Es uno de ellos, un senador, aunque retirado, y es, como lo reconocen todos, una persona honorable, pero los demócratas están decididos a hacerle la vida difícil en la audición de hoy en el Senado a John Ashcroft, el ministro de Justicia designado por el presidente electo George W. Bush.

Los demócratas explican que la decisión no tiene nada de personal y que el problema «son sus ideas: es demasiado conservador» y, más allá aún, «extremista», según la senadora de California Bárbara Boxer.

Ashcroft, «attorney general» designado, como se dice aquí, es senador de Missouri, conservador religioso («Los Estados Unidos no tienen otro rey que Jesús», piensa y dice) y debe pasar el examen de sus ex colegas para ser confirmado en su cargo.

La comisión de Justicia prepara preguntas calientes sobre control de los armamentos, control de los nacimientos y cuestiones raciales.

Sobre estos temas, los senadores demócratas, que son 50, tantos como los republicanos, consideran a Ashcroft «una elección divisoria», en una opinión que es compartida por los liberales.
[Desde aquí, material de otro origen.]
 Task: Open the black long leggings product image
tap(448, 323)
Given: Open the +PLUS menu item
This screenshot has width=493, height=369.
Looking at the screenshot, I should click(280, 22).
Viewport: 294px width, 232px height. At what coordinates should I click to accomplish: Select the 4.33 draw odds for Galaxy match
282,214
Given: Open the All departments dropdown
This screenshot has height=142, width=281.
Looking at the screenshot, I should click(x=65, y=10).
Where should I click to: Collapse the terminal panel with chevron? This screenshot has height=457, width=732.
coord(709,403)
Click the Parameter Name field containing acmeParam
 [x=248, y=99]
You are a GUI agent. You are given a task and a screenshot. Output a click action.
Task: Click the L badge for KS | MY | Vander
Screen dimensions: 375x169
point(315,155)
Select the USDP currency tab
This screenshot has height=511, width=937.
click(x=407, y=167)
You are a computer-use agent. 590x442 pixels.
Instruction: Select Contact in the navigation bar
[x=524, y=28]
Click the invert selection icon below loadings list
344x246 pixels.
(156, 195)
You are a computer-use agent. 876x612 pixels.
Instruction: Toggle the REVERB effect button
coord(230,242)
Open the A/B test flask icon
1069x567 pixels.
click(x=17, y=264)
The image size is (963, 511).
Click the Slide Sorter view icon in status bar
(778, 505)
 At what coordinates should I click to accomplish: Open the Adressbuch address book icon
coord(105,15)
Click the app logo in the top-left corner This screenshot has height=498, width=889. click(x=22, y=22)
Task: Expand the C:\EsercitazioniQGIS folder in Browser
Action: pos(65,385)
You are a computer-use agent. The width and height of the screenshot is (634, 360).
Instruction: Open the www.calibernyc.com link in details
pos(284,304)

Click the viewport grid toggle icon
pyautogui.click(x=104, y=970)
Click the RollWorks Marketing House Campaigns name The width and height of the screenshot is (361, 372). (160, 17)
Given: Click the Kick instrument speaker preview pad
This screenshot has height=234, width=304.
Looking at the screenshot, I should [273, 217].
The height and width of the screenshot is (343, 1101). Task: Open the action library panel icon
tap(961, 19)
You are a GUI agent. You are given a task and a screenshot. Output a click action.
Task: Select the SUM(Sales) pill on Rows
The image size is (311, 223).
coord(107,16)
Pero, también hay acusaciones más específicas.

En 1984, Ashcroft, ministro de Justicia de Missouri, habría utilizado a empleados estatales en la campaña para convertirse en gobernador y, sucesivamente, como senador habría mezclado sus convicciones religiosas con intereses políticos.

Episodios, probablemente, menores y, de todos modos, no inéditos que llegan ahora a la prensa norteamericana mientras la campaña demócrata contra Ashcroft alcanza su punto culminante, en coincidencia con el Martin Luther King’s Day, el día dedicado a la igualdad racial.